# Underdetermined vs Overdetermined Systems

Tags:
1. Jun 30, 2015

### CoSurShe

I'm trying to create a model which is of the form

y = (a0 + a1l)[b0+MΣm=1 bmcos(mx-αm)] [c0 + NΣn=1 cn cos(nz-βn)]

In the above system, l,x and z are independent variables and y is the dependent variable. The a, b and c terms are the unknowns. To solve for these unknowns, I have two separate data sets that I can use. Using data set 1 creates an overdetermined system providing me with more observations than unknowns, while data set 2 creates an underdetermined system with less observations than unknowns. In such a case, which approach would be better - underdetermined or overdetermined? and Why?

2. Jun 30, 2015

### HallsofIvy

Staff Emeritus
Neither is very good! Which is "better" depends upon what you want to do and what you mean by "better". The "underdetermined" system allows for an infinite number of "solutions" but you can determine a subset (actually subspace) of all possible combinations that is the set of all combinations that exactly satisfy the system. The "overdetermined" system do not gave any correct solution but you can determine the unique solution that comes closest to the satisfying the system in the least squares sense.

3. Jun 30, 2015

### CoSurShe

Thanks for the reply. I need to fit the model described above to either of the two available sets of data and use the residue to perform a separate set of analyses. The real concern is that I have too many variables to fit and I fear overfitting and hence the resulting (un)reliability and accuracy of the results. I am aware of the regularization procedures and other steps to mitigate overfitting. I am not certain if a regularized regression technique or partial least squares method of finding the coefficients for an underdetermined system is better suited for removing the trend described by the model above when compared to using the same model with the other data set which would be using a regularized overdetermined system?

4. Jun 30, 2015

### cgk

One thing you could do, in principle, is to use both data sets to fit the parameters. Then you have an even more over-determined data set than with data set 2 alone. Is this a good idea? Hard to say.

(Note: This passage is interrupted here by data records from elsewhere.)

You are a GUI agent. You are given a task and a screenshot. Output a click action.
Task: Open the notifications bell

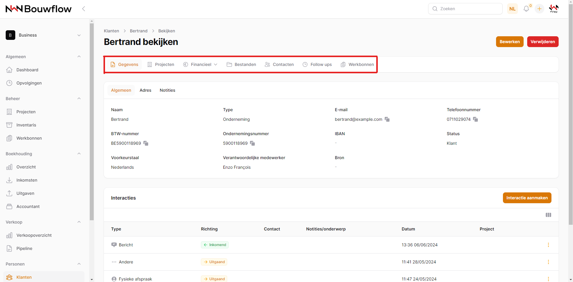[x=526, y=9]
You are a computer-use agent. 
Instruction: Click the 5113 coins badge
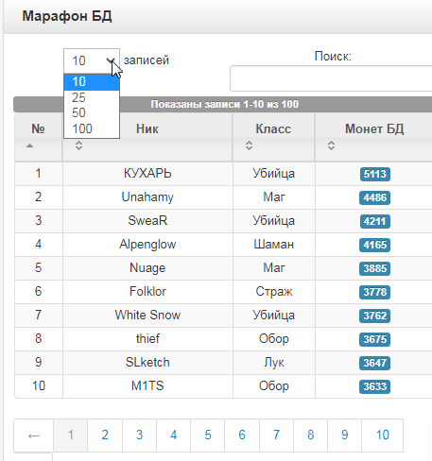click(x=375, y=174)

In general, what you *want* to achieve is to find a parameterization of your model which needs as few fit-dependent parameters as possible (for example, by fixing parameters or functional forms using asymptotic expansions, known constraints, symmetry, etc.). You could then either (a) check if the model is reasonable by fitting it to a subset of data, and checking if it reasonably reproduces the other data, and (b) if this works, use all data you have for least-squares fitting (or maximum likelyhood-fitting or whatever you like) the parameters model, to extend its range of applicability as far as possible.

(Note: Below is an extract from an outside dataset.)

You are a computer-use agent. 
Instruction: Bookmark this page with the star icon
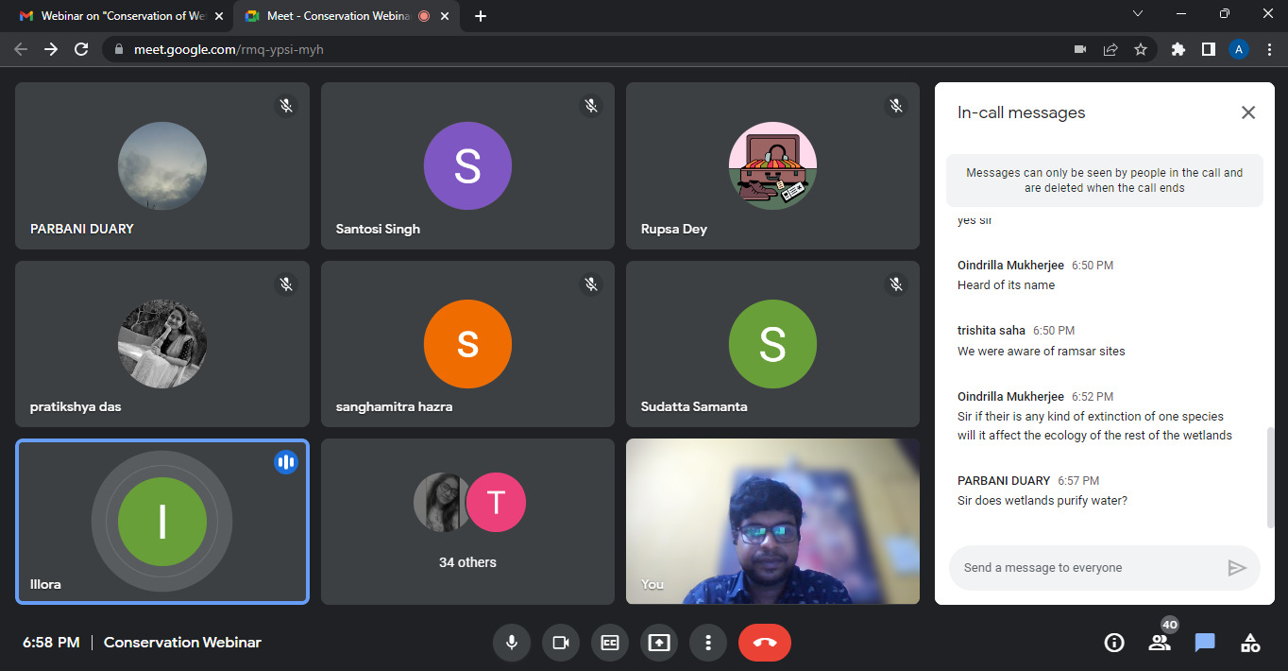pyautogui.click(x=1141, y=49)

Basically, the more parameters you need to fit, the more susceptible your system becomes to overfitting, and thus becoming unreliably (and possibly erratic) as soon as you step outside the range of data which was not included in the data set. If in doubt, I would always consider a under-fitted model with less parameters, which reasonably reproduces larger data sets, as more trustworthy than a over-fitted model which more closely reproduces the data set it was fitted on. Some of the most successful models in all of physics (e.g., http://dx.doi.org/10.1063/1.464913) achieved their success mainly because they had few parameters and thus little room for overfitting---which increased their applicability even beyond the originally envisioned applications.